While all this is funny, we are now entering the game where one optimizes like mad until the competition is not fair. I will add my 5 cents with a Standard ML program:
fun fib n =
case n of
0 => 0
| 1 => 1
| k => (fib (k-1)) + (fib (k - 2))
val _ =
let fun loop n =
if n = 36
then ()
else
(print (String.concat
["n=", Int.toString n, " => ", Int.toString (fib n),
"\n"]);
loop (n + 1))
in
loop 0
end
A couple of notes: No tail recursion means no loops. Standard ML does not use arbitrary precision integers in the above code, so putting in a large enough
n will fail (Though by an Overflow exception, not by wrap-around). There are
no memoization in the generated code at all, so we are doing all the heavy work directly. There are no threading as well. The fib function itself is reasonably sized though my counter-loop could be made more functional via calls to List.app and List.tabulate.
This yields:
(Python 2.5.1) python z.py 34.26s user 0.01s system 97% cpu 35.030 total
(ruby 1.8.6) ruby z.rb 77.28s user 0.00s system 97% cpu 1:19.02 total
(MLton SVN-HEAD) ./z 0.88s user 0.00s system 89% cpu 0.984 total
The benchmarks were carried out on the following CPU:
CPU: AMD Athlon(tm) 64 Processor 3000+ (2002.57-MHz K8-class CPU)

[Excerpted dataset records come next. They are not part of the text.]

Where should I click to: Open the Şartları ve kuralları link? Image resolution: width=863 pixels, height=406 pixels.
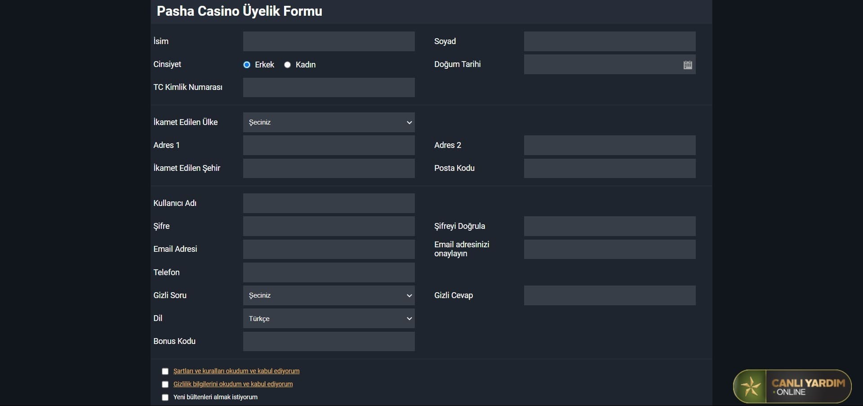pyautogui.click(x=236, y=371)
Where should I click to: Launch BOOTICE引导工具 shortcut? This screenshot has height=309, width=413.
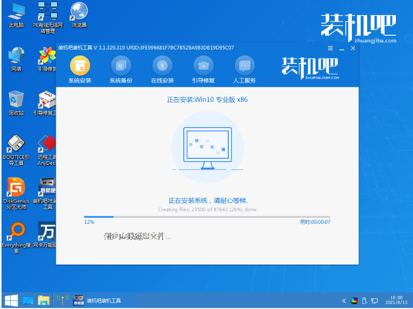click(x=16, y=150)
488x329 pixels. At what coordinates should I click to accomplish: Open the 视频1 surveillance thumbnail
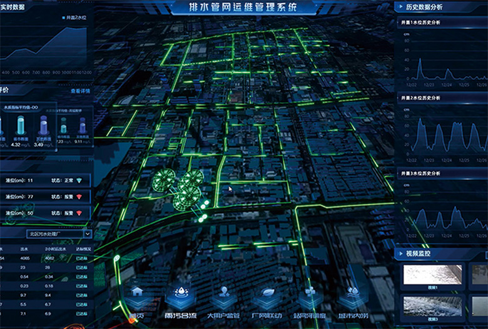pos(432,276)
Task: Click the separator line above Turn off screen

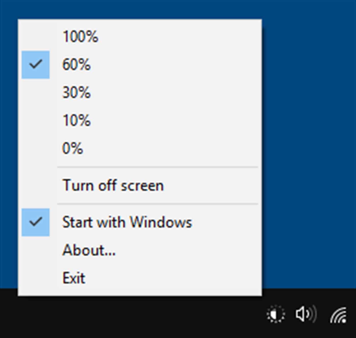Action: [158, 167]
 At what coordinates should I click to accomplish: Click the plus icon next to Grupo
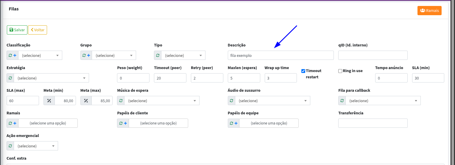pos(89,55)

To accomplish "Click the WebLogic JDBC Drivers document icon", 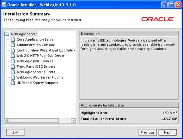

Origin = "AuthenticAMD" Id = 0xfc0 Stepping = 0 Features=0x78bfbff
AMD Features=0xe0500800
With the following operating system:
ogre% uname -a
FreeBSD ogre 7.0-BETA2 FreeBSD 7.0-BETA2 #5:
Mon Nov 19 22:29:30 CET 2007
root@ogre:/usr/obj/usr/src/sys/OGRE amd64
While I can't run the Haskell version, my guess is that it is a bit faster than the MLton version due to runtime startup cost. MLton has a pretty grim startup cost to pay.